Cuando paso la mano por una tabla recién cepillada recuerdo por qué sigo dedicando mi vida a trabajar con este material vivo. La madera no se elige al azar ni se compra como un simple recurso; se comprende, se interpreta y se respeta. Con los años he aprendido que quienes acuden a mí en busca de asesoramiento para proyectos pequeños o grandes valoran tanto el origen del material como su comportamiento a largo plazo. Por eso, cuando alguien menciona la venta de madera en Lugo, no pienso solo en suministrar tablones y vigas, sino en acompañar una decisión que condicionará la estética, la durabilidad y el alma de la construcción.
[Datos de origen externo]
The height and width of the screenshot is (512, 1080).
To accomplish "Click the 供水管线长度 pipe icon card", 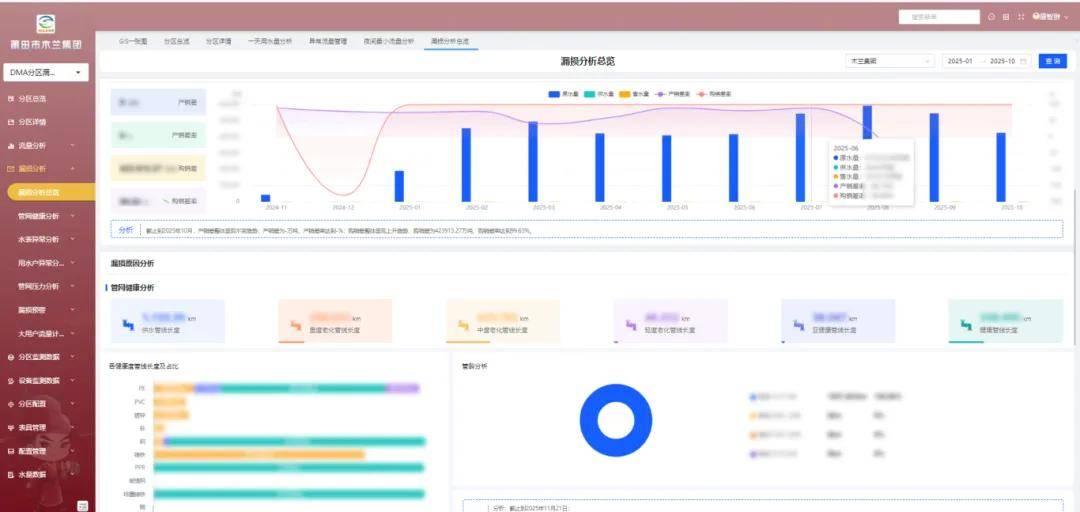I will [128, 325].
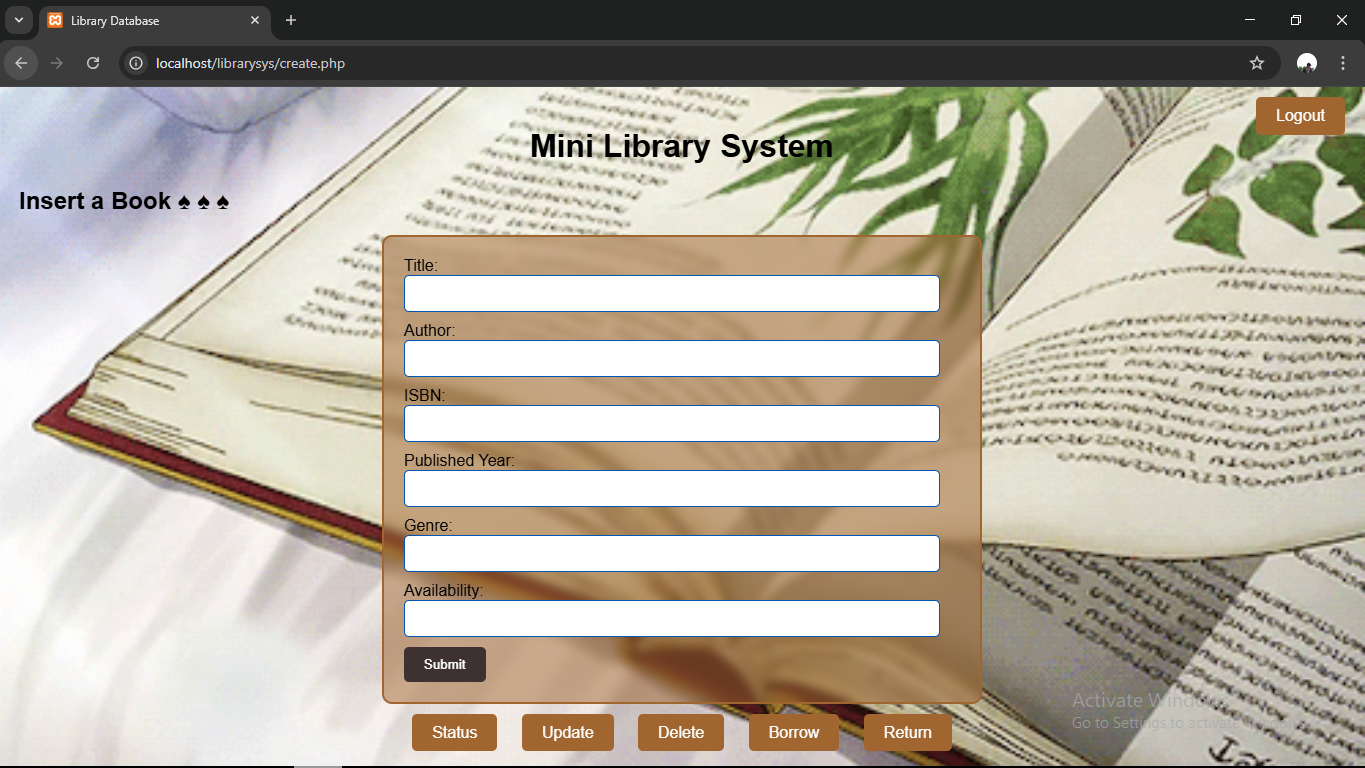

El contacto directo con los proveedores forestales locales me permite conocer el bosque antes incluso de que la sierra entre en juego. El castaño, por ejemplo, es una de las especies que más aprecio por su estabilidad y resistencia natural a la humedad. He visto su rendimiento en estructuras tradicionales y también en diseños contemporáneos donde se busca una veta marcada y un color cálido. Cuando se trabaja en suelos o revestimientos interiores, este tipo de madera aporta una personalidad que ninguna imitación puede replicar. Si el objetivo es una pieza de carpintería con carácter y sin necesidad de tratamientos químicos agresivos, el castaño se comporta con nobleza.
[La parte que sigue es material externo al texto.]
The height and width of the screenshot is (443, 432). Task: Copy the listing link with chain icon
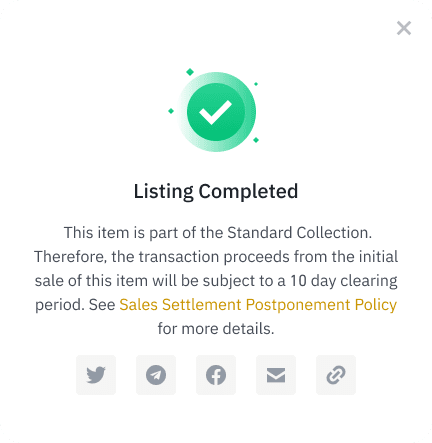pyautogui.click(x=336, y=375)
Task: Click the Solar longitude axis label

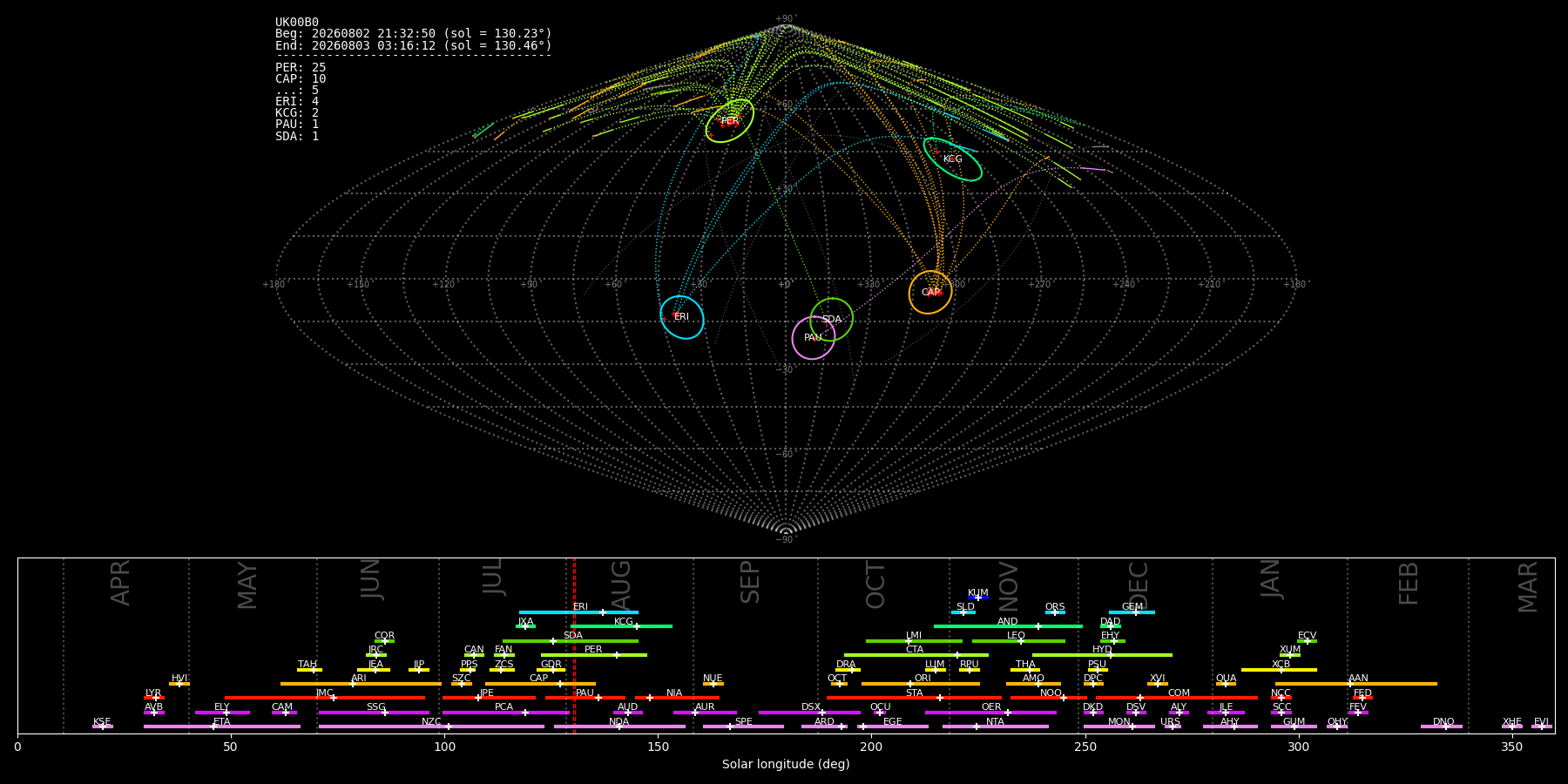Action: coord(786,764)
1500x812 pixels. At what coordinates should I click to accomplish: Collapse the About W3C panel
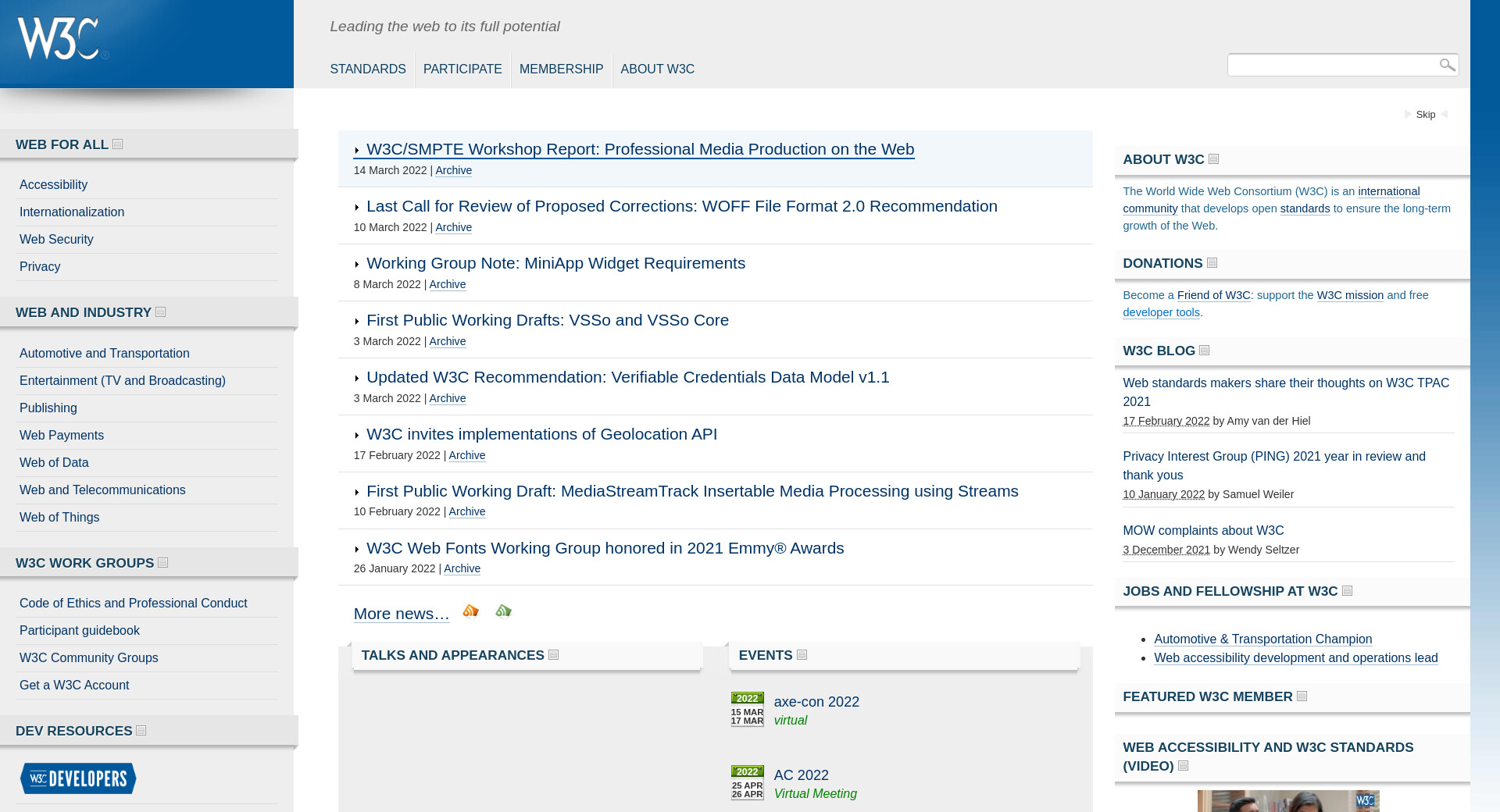1214,159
El pino, en cambio, tiene otra historia. Más ligero, más fácil de mecanizar y más accesible, se convierte en candidato ideal para estructuras donde el peso y el presupuesto importan. Pero eso no significa descuidar su selección. No todo el pino sirve para lo mismo: hay diferencias en densidad, en contenido de resina y en la respuesta al secado. Un pino mal tratado puede deformarse o agrietarse, mientras que uno correctamente secado y protegido ofrece un rendimiento excelente en vigas vistas, cubiertas o cerramientos. La clave está en trabajar con proveedores que no oculten el proceso de origen, que certifiquen una tala responsable y que documenten la trazabilidad de cada pieza.
El roble representa otra liga. Hay quien piensa en él solo para suelos de alto tránsito o mobiliario de lujo, pero su capacidad estructural y su resistencia al paso del tiempo lo convierten en un material de referencia. He participado en rehabilitaciones donde el roble original, con más de un siglo de historia, seguía firme pese a la humedad y al peso de la construcción. No es un material que se elija sin criterio: requiere secados prolongados, cortes bien alineados y un tratamiento específico según su uso. Para carpintería fina o elementos vistos que deban transmitir solidez, el roble sigue siendo insustituible.
La certificación forestal es una exigencia que no admito negociar. No se trata de una etiqueta bonita, sino de garantizar que la madera proviene de una gestión sostenible, donde el bosque no se explota, sino que se regenera. Las marcas como FSC o PEFC no son simples acrónimos; representan compromisos visibles con un entorno que sostiene nuestra actividad y nuestro modo de vida. Cuando asesoro a un cliente que busca madera para su casa, su negocio o un proyecto efímero, lo primero que hago es mostrarle la documentación del origen. La confianza empieza en el monte y se confirma en el taller.
El secado, aunque muchos lo pasen por alto, es otra fase decisiva. He visto piezas preciosas arruinarse por una humedad residual mal calculada. No es lo mismo trabajar con madera para interiores calefactados que para exteriores expuestos a cambios bruscos de temperatura. La humedad debe estar controlada, adaptada al uso final y monitorizada por personal cualificado. Un mal secado genera movimientos inesperados, juntas que se abren y estructuras que crujen donde deberían mantenerse estables. El tiempo es un aliado cuando se trabaja con madera, y precipitar decisiones casi siempre pasa factura.
A todo esto se suma el tratamiento según el destino de cada pieza. En exteriores, los hongos, los xilófagos y la climatología no perdonan errores. Por eso, seleccionar un buen protector, una impregnación adecuada o un sistema de acabado que respete la transpiración natural del material define el futuro de la instalación. No vale aplicar el mismo producto a una tarima, a una viga expuesta o a una carpintería interior. La asesoría técnica consiste precisamente en ajustar cada elección para evitar sorpresas.
Hay quienes compran madera pensando que todas las tablas sirven igual. Pero cuando uno ha visto cómo un ensamblaje resiste décadas o cómo un suelo conserva su línea sin apenas mantenimiento, entiende que la materia prima adecuada no se improvisa, se elige con calma. La madera bien seleccionada, seca y tratada es una garantía duradera y también un reflejo del respeto por el entorno que la vio crecer.